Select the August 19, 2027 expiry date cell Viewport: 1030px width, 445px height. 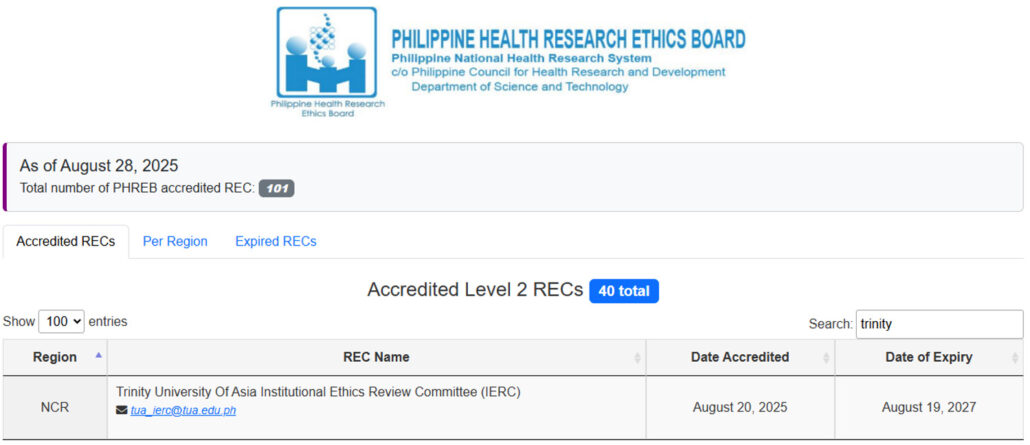click(x=929, y=407)
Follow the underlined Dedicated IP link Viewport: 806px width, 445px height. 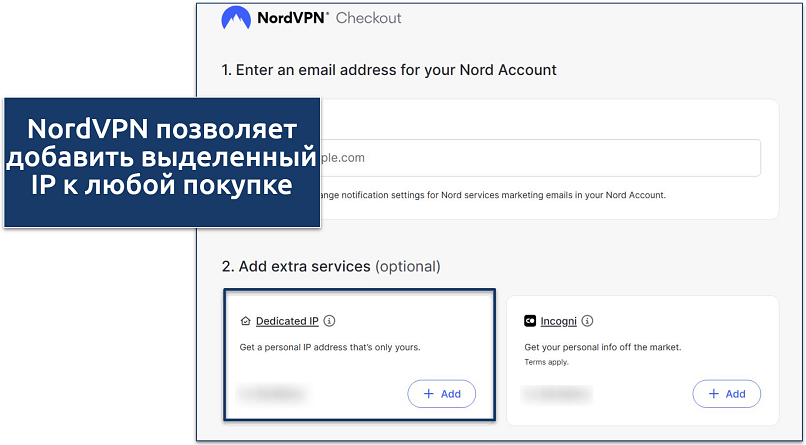[287, 322]
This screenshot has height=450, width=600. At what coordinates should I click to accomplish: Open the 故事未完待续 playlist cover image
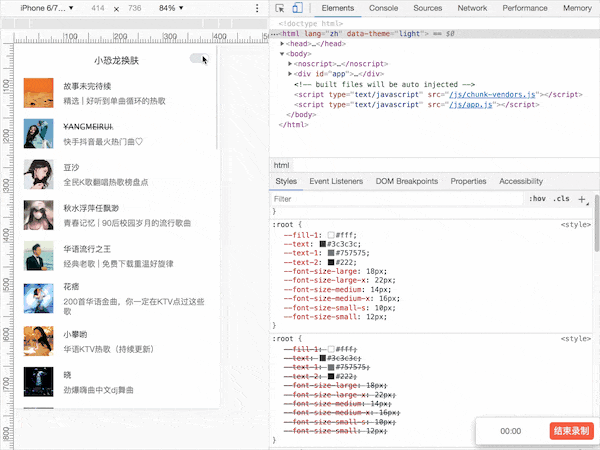point(39,93)
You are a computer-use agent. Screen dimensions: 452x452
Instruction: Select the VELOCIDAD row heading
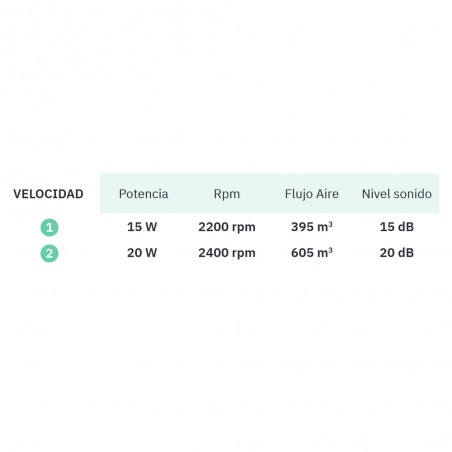pyautogui.click(x=48, y=194)
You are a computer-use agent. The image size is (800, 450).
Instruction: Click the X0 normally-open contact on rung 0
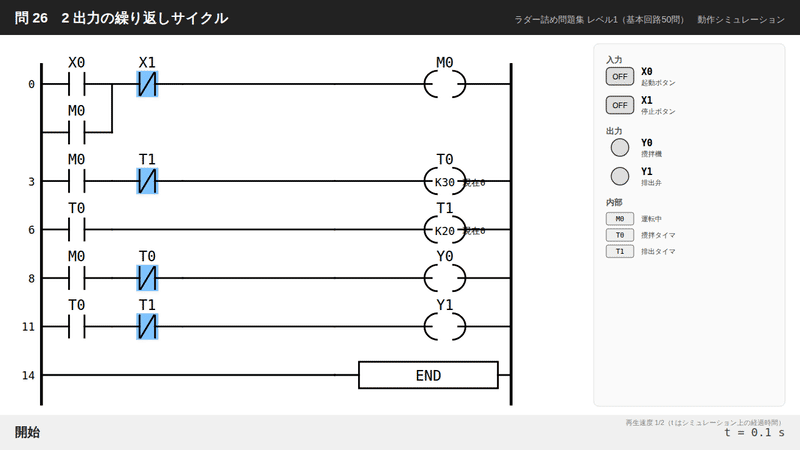[x=77, y=84]
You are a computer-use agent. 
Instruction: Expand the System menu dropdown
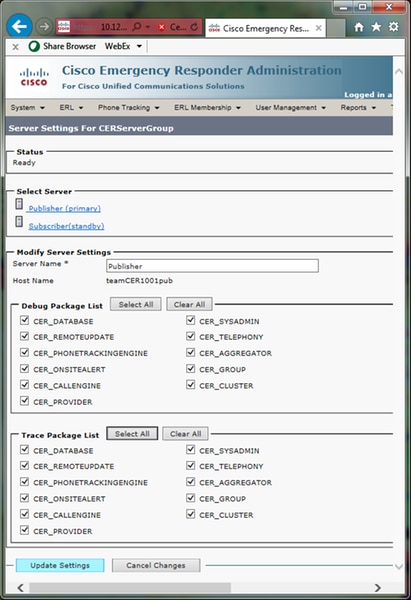(x=28, y=108)
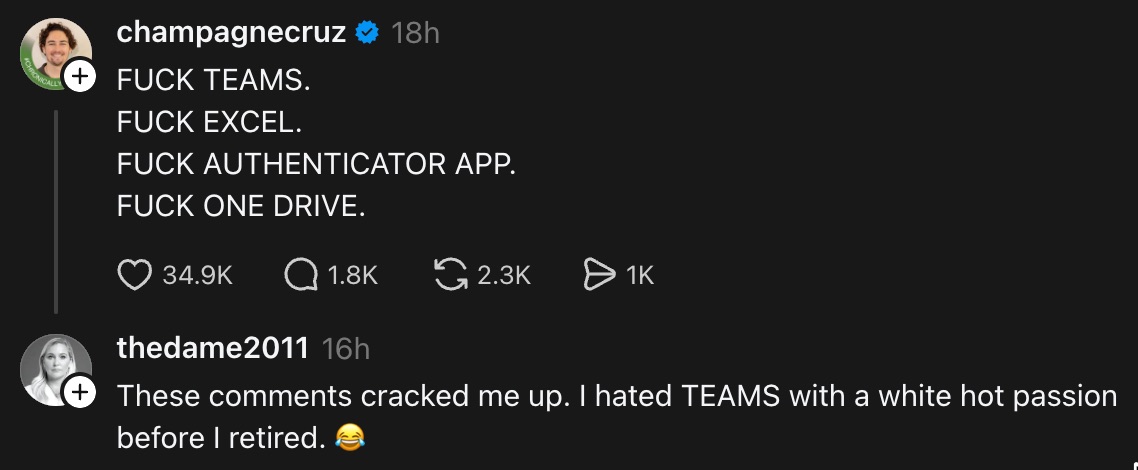1138x470 pixels.
Task: Click the blue verified badge
Action: [x=367, y=33]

• [Your instructions] Reproduce the rows above word for word, starting at the line containing "You are a computer-use agent. Screen" and ending at the line containing "[x=77, y=84]", both lines included. Leave the pictures out of your output.

• [Task output]
You are a computer-use agent. Screen dimensions: 452x452
Instruction: Select the VELOCIDAD row heading
pyautogui.click(x=48, y=194)
You are a computer-use agent. The image size is (800, 450).
Instruction: Click the X0 normally-open contact on rung 0
[x=77, y=84]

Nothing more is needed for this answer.